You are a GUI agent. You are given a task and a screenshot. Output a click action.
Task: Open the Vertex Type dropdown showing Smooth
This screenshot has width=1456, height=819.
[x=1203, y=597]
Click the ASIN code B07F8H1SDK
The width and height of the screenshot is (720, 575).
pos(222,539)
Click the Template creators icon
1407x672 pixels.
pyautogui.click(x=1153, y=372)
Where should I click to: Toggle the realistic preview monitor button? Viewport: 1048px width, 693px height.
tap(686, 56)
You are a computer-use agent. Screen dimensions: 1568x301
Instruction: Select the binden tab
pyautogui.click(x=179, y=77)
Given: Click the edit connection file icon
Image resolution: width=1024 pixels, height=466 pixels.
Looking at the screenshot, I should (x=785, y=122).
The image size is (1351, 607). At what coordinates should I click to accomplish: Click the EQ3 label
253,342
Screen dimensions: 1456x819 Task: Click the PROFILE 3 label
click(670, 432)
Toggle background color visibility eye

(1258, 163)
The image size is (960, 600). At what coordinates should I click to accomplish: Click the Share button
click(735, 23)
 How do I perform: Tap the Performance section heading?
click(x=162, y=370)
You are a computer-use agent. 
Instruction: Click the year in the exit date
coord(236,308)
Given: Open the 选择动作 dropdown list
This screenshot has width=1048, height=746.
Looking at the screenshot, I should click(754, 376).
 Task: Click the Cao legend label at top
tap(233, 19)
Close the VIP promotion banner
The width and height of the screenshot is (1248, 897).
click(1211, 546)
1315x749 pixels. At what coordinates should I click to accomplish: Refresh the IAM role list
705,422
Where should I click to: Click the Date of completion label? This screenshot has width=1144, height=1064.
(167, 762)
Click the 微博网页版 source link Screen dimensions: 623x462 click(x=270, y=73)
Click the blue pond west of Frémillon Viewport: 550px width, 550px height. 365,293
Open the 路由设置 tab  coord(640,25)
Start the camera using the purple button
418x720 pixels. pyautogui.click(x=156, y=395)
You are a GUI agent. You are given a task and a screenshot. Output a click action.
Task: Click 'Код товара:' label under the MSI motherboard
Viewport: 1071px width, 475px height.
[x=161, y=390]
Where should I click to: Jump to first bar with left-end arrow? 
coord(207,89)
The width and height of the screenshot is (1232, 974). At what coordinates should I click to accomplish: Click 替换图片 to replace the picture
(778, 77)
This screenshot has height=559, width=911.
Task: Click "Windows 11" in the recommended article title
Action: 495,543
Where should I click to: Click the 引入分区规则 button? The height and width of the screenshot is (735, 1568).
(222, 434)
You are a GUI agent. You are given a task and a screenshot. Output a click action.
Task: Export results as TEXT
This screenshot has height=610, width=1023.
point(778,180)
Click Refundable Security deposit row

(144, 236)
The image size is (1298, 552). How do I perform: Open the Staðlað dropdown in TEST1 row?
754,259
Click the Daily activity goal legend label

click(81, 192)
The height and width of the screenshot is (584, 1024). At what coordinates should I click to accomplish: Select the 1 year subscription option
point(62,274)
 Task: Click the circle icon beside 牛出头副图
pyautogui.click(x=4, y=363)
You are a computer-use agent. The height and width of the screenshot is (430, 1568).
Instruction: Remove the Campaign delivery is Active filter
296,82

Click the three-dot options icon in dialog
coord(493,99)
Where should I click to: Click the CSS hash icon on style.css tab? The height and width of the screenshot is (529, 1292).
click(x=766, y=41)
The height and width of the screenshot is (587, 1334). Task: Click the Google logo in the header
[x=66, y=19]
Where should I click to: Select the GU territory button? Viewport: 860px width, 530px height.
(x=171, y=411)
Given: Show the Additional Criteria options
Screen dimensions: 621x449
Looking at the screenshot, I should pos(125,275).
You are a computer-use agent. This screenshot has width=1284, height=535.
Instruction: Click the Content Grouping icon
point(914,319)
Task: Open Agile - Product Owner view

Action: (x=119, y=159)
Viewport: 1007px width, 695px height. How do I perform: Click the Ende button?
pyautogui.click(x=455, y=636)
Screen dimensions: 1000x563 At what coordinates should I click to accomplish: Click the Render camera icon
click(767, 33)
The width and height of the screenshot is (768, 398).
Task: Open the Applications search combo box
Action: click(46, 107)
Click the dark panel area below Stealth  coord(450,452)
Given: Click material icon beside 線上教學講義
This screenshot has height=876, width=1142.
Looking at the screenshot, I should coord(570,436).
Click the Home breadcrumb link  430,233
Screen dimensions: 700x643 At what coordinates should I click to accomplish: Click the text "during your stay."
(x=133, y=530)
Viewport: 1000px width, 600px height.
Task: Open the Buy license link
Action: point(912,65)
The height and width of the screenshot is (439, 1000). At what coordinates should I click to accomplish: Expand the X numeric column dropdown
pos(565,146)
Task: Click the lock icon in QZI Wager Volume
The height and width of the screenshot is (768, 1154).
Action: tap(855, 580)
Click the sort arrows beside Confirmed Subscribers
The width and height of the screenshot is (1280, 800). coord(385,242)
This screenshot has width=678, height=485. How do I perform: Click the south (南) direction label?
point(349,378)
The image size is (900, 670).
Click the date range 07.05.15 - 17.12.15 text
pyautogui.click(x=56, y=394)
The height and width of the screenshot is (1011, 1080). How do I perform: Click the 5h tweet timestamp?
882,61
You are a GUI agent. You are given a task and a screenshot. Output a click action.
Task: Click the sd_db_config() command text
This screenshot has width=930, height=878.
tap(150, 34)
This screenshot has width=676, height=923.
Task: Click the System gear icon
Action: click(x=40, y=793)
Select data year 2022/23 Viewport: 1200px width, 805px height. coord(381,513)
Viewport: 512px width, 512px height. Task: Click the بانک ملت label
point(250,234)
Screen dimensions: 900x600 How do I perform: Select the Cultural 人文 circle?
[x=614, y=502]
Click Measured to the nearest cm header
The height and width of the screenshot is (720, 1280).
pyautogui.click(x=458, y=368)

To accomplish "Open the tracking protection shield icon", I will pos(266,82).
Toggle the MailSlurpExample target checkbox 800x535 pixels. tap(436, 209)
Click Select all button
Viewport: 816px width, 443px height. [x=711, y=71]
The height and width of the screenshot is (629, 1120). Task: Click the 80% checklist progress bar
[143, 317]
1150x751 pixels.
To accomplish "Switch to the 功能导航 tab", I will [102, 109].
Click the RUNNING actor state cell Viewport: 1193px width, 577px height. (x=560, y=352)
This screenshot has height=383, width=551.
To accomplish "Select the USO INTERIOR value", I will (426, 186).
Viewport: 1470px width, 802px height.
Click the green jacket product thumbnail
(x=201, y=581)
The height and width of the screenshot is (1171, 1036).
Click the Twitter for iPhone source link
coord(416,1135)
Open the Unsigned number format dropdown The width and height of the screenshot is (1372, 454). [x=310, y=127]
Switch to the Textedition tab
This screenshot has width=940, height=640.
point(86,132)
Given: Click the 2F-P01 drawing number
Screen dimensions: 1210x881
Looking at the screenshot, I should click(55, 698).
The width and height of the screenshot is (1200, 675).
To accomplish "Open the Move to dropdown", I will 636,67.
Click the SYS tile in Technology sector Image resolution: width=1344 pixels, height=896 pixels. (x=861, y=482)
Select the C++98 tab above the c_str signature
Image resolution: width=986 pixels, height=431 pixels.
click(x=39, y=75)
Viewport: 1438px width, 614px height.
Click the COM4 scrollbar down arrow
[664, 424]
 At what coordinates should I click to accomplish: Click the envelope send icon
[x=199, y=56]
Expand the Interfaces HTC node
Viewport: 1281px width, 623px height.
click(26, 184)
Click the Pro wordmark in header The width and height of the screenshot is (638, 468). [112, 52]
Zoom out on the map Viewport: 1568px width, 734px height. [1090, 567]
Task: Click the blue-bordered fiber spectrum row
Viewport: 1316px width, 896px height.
——
◆ Directions for this task
Please repeat each line above exactly.

◆ Exercise response
You are a GUI agent. You are given a task and a screenshot. Output a click action.
Task: Open the Vertex Type dropdown showing Smooth
This screenshot has width=1456, height=819.
[x=1203, y=597]
Click the ASIN code B07F8H1SDK
The width and height of the screenshot is (720, 575).
pos(222,539)
Click the Template creators icon
1407x672 pixels.
pyautogui.click(x=1153, y=372)
Where should I click to: Toggle the realistic preview monitor button? Viewport: 1048px width, 693px height.
tap(686, 56)
You are a computer-use agent. Screen dimensions: 1568x301
Instruction: Select the binden tab
pyautogui.click(x=179, y=77)
Given: Click the edit connection file icon
Image resolution: width=1024 pixels, height=466 pixels.
Looking at the screenshot, I should (x=785, y=122).
The image size is (1351, 607). At what coordinates should I click to accomplish: Click the EQ3 label
253,342
Screen dimensions: 1456x819 Task: Click the PROFILE 3 label
click(670, 432)
Toggle background color visibility eye

(1258, 163)
The image size is (960, 600). At what coordinates should I click to accomplish: Click the Share button
click(735, 23)
 How do I perform: Tap the Performance section heading?
click(x=162, y=370)
You are a computer-use agent. 
Instruction: Click the year in the exit date
coord(236,308)
Given: Open the 选择动作 dropdown list
This screenshot has width=1048, height=746.
Looking at the screenshot, I should click(754, 376).
 Task: Click the Cao legend label at top
tap(233, 19)
Close the VIP promotion banner
The width and height of the screenshot is (1248, 897).
click(1211, 546)
1315x749 pixels. At what coordinates should I click to accomplish: Refresh the IAM role list
705,422
Where should I click to: Click the Date of completion label? This screenshot has width=1144, height=1064.
(167, 762)
Click the 微博网页版 source link Screen dimensions: 623x462 click(x=270, y=73)
Click the blue pond west of Frémillon Viewport: 550px width, 550px height. 365,293
Open the 路由设置 tab  coord(640,25)
Start the camera using the purple button
418x720 pixels. pyautogui.click(x=156, y=395)
You are a GUI agent. You are given a task and a screenshot. Output a click action.
Task: Click 'Код товара:' label under the MSI motherboard
Viewport: 1071px width, 475px height.
[x=161, y=390]
Where should I click to: Jump to first bar with left-end arrow? 
coord(207,89)
The width and height of the screenshot is (1232, 974). At what coordinates should I click to accomplish: Click 替换图片 to replace the picture
(778, 77)
This screenshot has height=559, width=911.
Task: Click "Windows 11" in the recommended article title
Action: 495,543
Where should I click to: Click the 引入分区规则 button? The height and width of the screenshot is (735, 1568).
(222, 434)
You are a GUI agent. You are given a task and a screenshot. Output a click action.
Task: Export results as TEXT
This screenshot has height=610, width=1023.
point(778,180)
Click Refundable Security deposit row

(144, 236)
The image size is (1298, 552). How do I perform: Open the Staðlað dropdown in TEST1 row?
754,259
Click the Daily activity goal legend label

click(81, 192)
The height and width of the screenshot is (584, 1024). At what coordinates should I click to accomplish: Select the 1 year subscription option
point(62,274)
 Task: Click the circle icon beside 牛出头副图
pyautogui.click(x=4, y=363)
You are a computer-use agent. The height and width of the screenshot is (430, 1568).
Instruction: Remove the Campaign delivery is Active filter
296,82

Click the three-dot options icon in dialog
coord(493,99)
Where should I click to: Click the CSS hash icon on style.css tab? The height and width of the screenshot is (529, 1292).
click(x=766, y=41)
The height and width of the screenshot is (587, 1334). Task: Click the Google logo in the header
[x=66, y=19]
Where should I click to: Select the GU territory button? Viewport: 860px width, 530px height.
(x=171, y=411)
Given: Show the Additional Criteria options
Screen dimensions: 621x449
Looking at the screenshot, I should pos(125,275).
You are a computer-use agent. This screenshot has width=1284, height=535.
Instruction: Click the Content Grouping icon
point(914,319)
Task: Open Agile - Product Owner view

Action: (x=119, y=159)
Viewport: 1007px width, 695px height. How do I perform: Click the Ende button?
pyautogui.click(x=455, y=636)
Screen dimensions: 1000x563 At what coordinates should I click to accomplish: Click the Render camera icon
click(767, 33)
The width and height of the screenshot is (768, 398).
Task: Open the Applications search combo box
Action: click(46, 107)
Click the dark panel area below Stealth  coord(450,452)
Given: Click material icon beside 線上教學講義
This screenshot has height=876, width=1142.
Looking at the screenshot, I should coord(570,436).
Click the Home breadcrumb link  430,233
Screen dimensions: 700x643 At what coordinates should I click to accomplish: Click the text "during your stay."
(x=133, y=530)
Viewport: 1000px width, 600px height.
Task: Open the Buy license link
Action: point(912,65)
The height and width of the screenshot is (439, 1000). At what coordinates should I click to accomplish: Expand the X numeric column dropdown
pos(565,146)
Task: Click the lock icon in QZI Wager Volume
The height and width of the screenshot is (768, 1154).
Action: tap(855, 580)
Click the sort arrows beside Confirmed Subscribers
The width and height of the screenshot is (1280, 800). coord(385,242)
This screenshot has width=678, height=485. How do I perform: Click the south (南) direction label?
point(349,378)
The image size is (900, 670).
Click the date range 07.05.15 - 17.12.15 text
pyautogui.click(x=56, y=394)
The height and width of the screenshot is (1011, 1080). How do I perform: Click the 5h tweet timestamp?
882,61
You are a GUI agent. You are given a task and a screenshot. Output a click action.
Task: Click the sd_db_config() command text
This screenshot has width=930, height=878.
tap(150, 34)
This screenshot has width=676, height=923.
Task: Click the System gear icon
Action: click(x=40, y=793)
Select data year 2022/23 Viewport: 1200px width, 805px height. coord(381,513)
Viewport: 512px width, 512px height. Task: Click the بانک ملت label
point(250,234)
Screen dimensions: 900x600 How do I perform: Select the Cultural 人文 circle?
[x=614, y=502]
Click Measured to the nearest cm header
The height and width of the screenshot is (720, 1280).
pyautogui.click(x=458, y=368)

To accomplish "Open the tracking protection shield icon", I will pos(266,82).
Toggle the MailSlurpExample target checkbox 800x535 pixels. tap(436, 209)
Click Select all button
Viewport: 816px width, 443px height. [x=711, y=71]
The height and width of the screenshot is (629, 1120). Task: Click the 80% checklist progress bar
[143, 317]
1150x751 pixels.
To accomplish "Switch to the 功能导航 tab", I will [102, 109].
Click the RUNNING actor state cell Viewport: 1193px width, 577px height. (x=560, y=352)
This screenshot has height=383, width=551.
To accomplish "Select the USO INTERIOR value", I will (426, 186).
Viewport: 1470px width, 802px height.
Click the green jacket product thumbnail
(x=201, y=581)
The height and width of the screenshot is (1171, 1036).
Click the Twitter for iPhone source link
coord(416,1135)
Open the Unsigned number format dropdown The width and height of the screenshot is (1372, 454). [x=310, y=127]
Switch to the Textedition tab
This screenshot has width=940, height=640.
point(86,132)
Given: Click the 2F-P01 drawing number
Screen dimensions: 1210x881
Looking at the screenshot, I should click(55, 698).
The width and height of the screenshot is (1200, 675).
To accomplish "Open the Move to dropdown", I will 636,67.
Click the SYS tile in Technology sector Image resolution: width=1344 pixels, height=896 pixels. (x=861, y=482)
Select the C++98 tab above the c_str signature
Image resolution: width=986 pixels, height=431 pixels.
click(x=39, y=75)
Viewport: 1438px width, 614px height.
Click the COM4 scrollbar down arrow
[664, 424]
 At what coordinates should I click to accomplish: Click the envelope send icon
[x=199, y=56]
Expand the Interfaces HTC node
Viewport: 1281px width, 623px height.
click(26, 184)
Click the Pro wordmark in header The width and height of the screenshot is (638, 468). [112, 52]
Zoom out on the map Viewport: 1568px width, 734px height. [1090, 567]
Task: Click the blue-bordered fiber spectrum row
Viewport: 1316px width, 896px height.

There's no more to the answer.